Family Pictures

I’m sorting family pictures this month, making piles of who gets what from the Haynes family photo albums. After Dad died last June, we found tubs and shoeboxes and plastic bins and entire furniture drawers filled with ephemera, memorabilia, sentiments, and photos. And just about everything else. Photos are all over the place in the house, but it’s work that has to be done. And I’m likely among the last generation of humans who will ever do this sort of thing now that pictures are mostly digital. I wish all of this were reduced to one simple thumb drive, but the upside is that I’m walking down memory lane and have found a theme for the month of June: family pictures. Perhaps the easiest way to let go of old photos – and lingering grief – is to give them their proper moment in the spotlight and then share with others who can decide whether to keep or discard them. I have already tossed many, but the remaining ones had some reason to land in the truck to bring home on our last trip south.

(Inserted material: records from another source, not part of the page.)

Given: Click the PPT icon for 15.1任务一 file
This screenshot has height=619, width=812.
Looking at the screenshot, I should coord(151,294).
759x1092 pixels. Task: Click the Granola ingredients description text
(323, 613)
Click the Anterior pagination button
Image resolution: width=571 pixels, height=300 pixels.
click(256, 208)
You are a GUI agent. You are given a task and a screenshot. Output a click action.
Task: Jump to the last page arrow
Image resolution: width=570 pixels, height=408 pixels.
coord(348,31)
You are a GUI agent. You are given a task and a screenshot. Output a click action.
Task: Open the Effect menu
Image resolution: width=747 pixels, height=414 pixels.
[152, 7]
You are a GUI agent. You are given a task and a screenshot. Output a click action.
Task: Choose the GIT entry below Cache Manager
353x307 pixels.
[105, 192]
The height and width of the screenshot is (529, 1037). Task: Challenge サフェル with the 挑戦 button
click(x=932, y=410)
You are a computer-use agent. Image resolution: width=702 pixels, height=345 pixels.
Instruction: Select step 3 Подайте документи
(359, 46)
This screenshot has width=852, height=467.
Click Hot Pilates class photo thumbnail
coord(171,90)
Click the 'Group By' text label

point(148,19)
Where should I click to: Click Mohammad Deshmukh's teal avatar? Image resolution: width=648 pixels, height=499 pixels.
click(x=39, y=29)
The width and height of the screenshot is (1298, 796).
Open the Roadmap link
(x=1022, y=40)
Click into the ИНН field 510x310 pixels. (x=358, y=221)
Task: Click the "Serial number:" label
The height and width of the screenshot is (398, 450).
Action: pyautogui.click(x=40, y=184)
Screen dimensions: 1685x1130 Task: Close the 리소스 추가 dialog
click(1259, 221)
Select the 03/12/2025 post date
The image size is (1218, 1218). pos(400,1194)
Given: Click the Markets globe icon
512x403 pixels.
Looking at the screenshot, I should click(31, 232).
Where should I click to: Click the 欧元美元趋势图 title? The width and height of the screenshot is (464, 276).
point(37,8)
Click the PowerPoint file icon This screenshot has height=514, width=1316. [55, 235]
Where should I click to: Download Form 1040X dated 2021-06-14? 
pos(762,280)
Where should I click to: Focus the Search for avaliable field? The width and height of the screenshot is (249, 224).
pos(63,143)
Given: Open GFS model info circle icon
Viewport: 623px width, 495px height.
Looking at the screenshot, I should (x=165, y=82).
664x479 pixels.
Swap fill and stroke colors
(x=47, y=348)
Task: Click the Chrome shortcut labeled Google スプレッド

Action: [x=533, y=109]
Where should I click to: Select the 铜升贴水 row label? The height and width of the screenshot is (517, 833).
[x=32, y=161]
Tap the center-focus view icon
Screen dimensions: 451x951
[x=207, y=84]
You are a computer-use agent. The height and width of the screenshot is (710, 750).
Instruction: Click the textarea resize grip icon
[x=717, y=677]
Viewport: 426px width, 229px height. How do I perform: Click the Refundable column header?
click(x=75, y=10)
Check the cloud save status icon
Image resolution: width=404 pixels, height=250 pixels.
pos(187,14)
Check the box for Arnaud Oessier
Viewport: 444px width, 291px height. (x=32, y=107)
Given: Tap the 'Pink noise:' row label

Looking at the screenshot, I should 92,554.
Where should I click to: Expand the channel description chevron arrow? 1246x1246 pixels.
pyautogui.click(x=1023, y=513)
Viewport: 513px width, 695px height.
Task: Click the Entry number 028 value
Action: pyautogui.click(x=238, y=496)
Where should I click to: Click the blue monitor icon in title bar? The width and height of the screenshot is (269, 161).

Today, I am sharing a few photos of my mother when she was a young girl. I’m using the acrostic form to capture the spirit of Miriam Ruth Jones Haynes. She was a spitfire as a child, and when she became a pastor’s wife, she was a slightly more polite spitfire. She and my father were high school sweethearts, and when she went off to Florida State University, she missed him so much that she went home to see him and the rest is history. She quit college to join him in Macon, Georgia at Mercer University as he finished his degree and went on to Southern Baptist Theological Seminary in Louisville, Kentucky. I get my love of the outdoors from her. I wish I’d gotten a whole lot more of her, but here we are…..

Miriam

Made most of her own clothes on her sewing machine

Including her wedding dress and prom dresses

Ran around on a mule named Festus with her cousin Billy

Ivory and ebony musician extraordinaire

Avid fisherman, fly fishing in rivers

Marksman, too : believed she was Annie Oakley

2 Replies to “Family Pictures”

  1. Kim,

    I love seeing these photos of your mom. What a hottie! And wowza on those dresses. Amazing. I’m glad your mom kept her spitfire personality. From what I’ve learned about your father, she needed it! It is kind of sad to think about the demise of old photos and the way thumbing through them can bring people together. I’ve been thinking g about what will happen to my thousands of digital photos when I die and wondering if I should curate some in a more tangible place for my children and grandchildren.